Revenir dans la ville, il faut tout réapprendre. D’abord le temps, toujours le temps. L’aube, le midi, le soir (la nuit). Le temps qui recommence, celui qui organise autour l’espace, la ville par exemple. Ici, je peux la voir derrière les arbres, cette église levée mais à peine, qui paraît retomber – je comprends que je suis ici parce que les arbres cachent suffisamment la ville derrière pour que je puisse la voir comme une ville posée en arrière d’arbres levés pour cette raison même (ne la voir mais qu’à peine).

Il y a aussi les bruits, pas une minute sans le bruit, et les visages des gens, pas une seconde sans.

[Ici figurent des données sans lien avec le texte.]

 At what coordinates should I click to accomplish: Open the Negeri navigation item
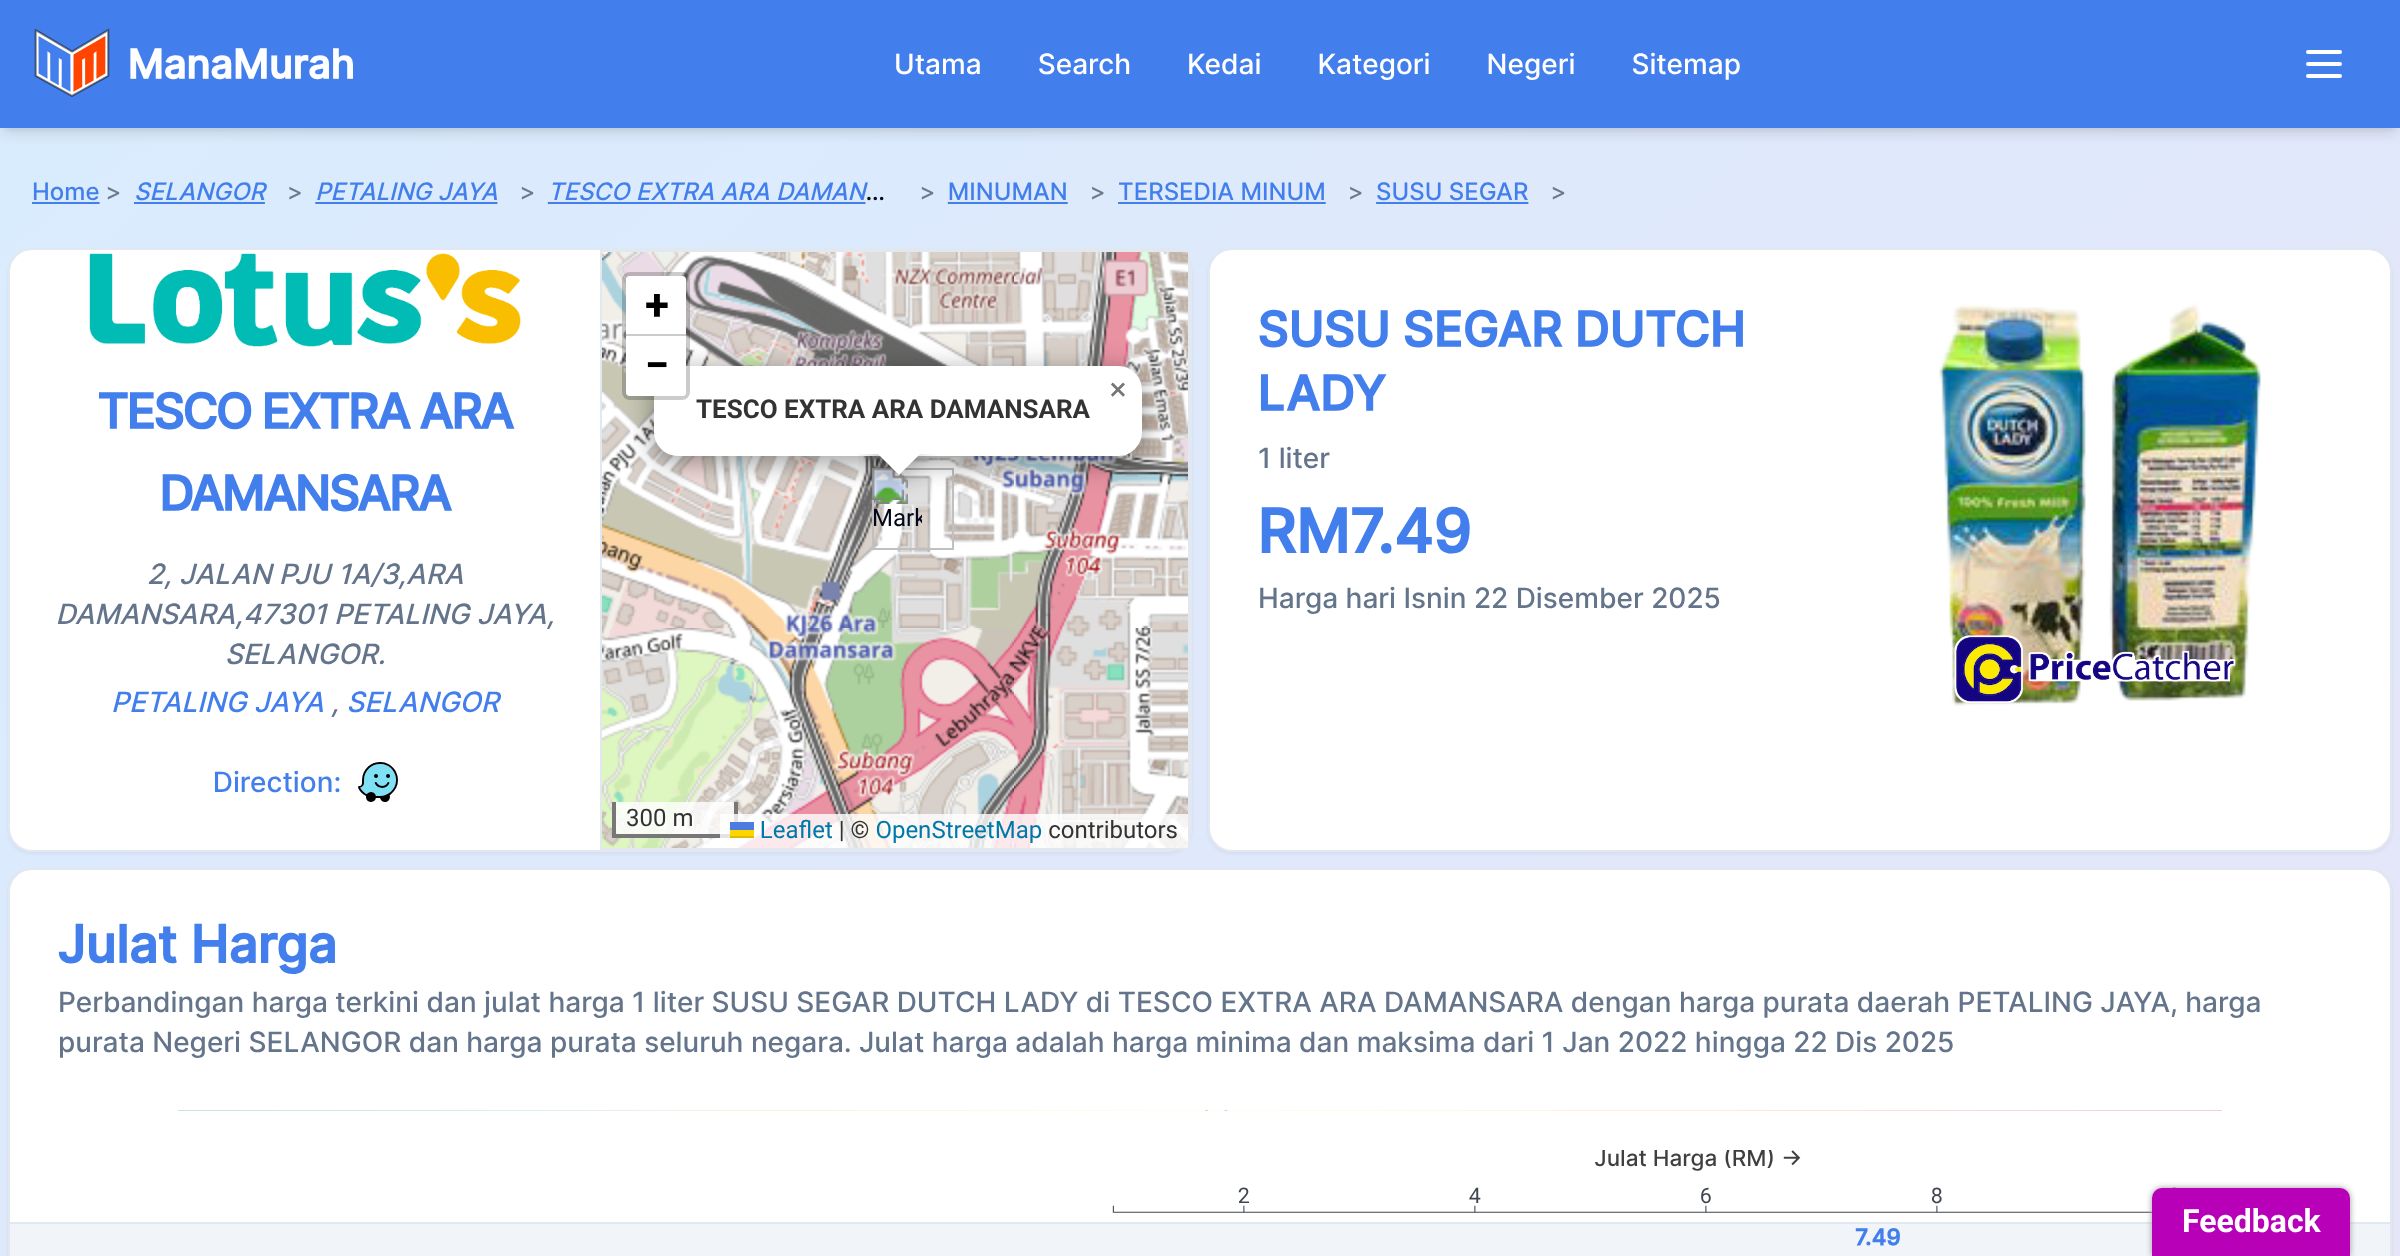(x=1530, y=64)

Pour conjurer le bruit et les visages, je possède tous les rituels, aucun évidemment ne fonctionne, au contraire.

Dans le journal, ce matin, au hasard : on raconte que quelque part (au Japon, peu importe où) les hommes et les femmes paient cher pour qu’on leur redessine les lignes de leurs mains. Il suffit d’un scalpel électrique, cinq à dix traces sur la paume, brûler la chair assez profond pour réécrire la Chance, les Hasards, les lignes de vie.

Je me demande si dans les lignes de vie il est écrit qu’un jour arrive où l’on pénètre dans la salle d’attente du docteur Takaaki Matsuoka pour qu’il nous redessine les lignes de vie. Je me demande qui est le plus superstitieux, entre ces hommes et ce docteur, ou moi qui me demande lesquels le sont le plus (peut-être Celui qui a dessiné en premier ces lignes de vie)

J’imagine la brûlure, l’odeur de la peau brûlée pour inventer une vie de toutes pièces.

Je pense aussi à la science de Takaaki Matsuoka capable d’écrire avec des lignes la vie qui reste, déjà écrite peut-être, ou est-ce qu’il l’écrit au présent pour la provoquer ? L’art japonais des lignes claires, fuyantes, précises, tracées au roseau pour d’un trait figurer un ciel, un volcan mort, une ville en ruines, mille cadavres que nos mains portent déjà.

Sur ma main, je ne lis rien.

Je la pose entre moi et le ciel, toujours rien : seulement mon corps entre le ciel, et, loin derrière, la ville sous les arbres ; peut-être que l’invisibilité des lignes de vie écrit déjà une espèce de vie capable de ressembler à celle-ci.

Je lis quelque part que sur la main droite sont écrits l’actions, la conscience, la maturité ; la main gauche porte trace de la pensée, des sentiments, et l’inconscient. Et où sont les signes de tout le reste ? Il y a d’autres lignes de vie à creuser à la surface de sa chair – mais peut-être que ces lignes sont inscrites sur d’autres chairs que la nôtre : qu’il nous revient, à nous, d’écrire, de brûler.

À la surface de l’écran, sur la chair d’un corps qu’on s’invente, dessiner soi-même les vies étrangères, celles qui appellent, inventent en retour les lignes échappées de sa main.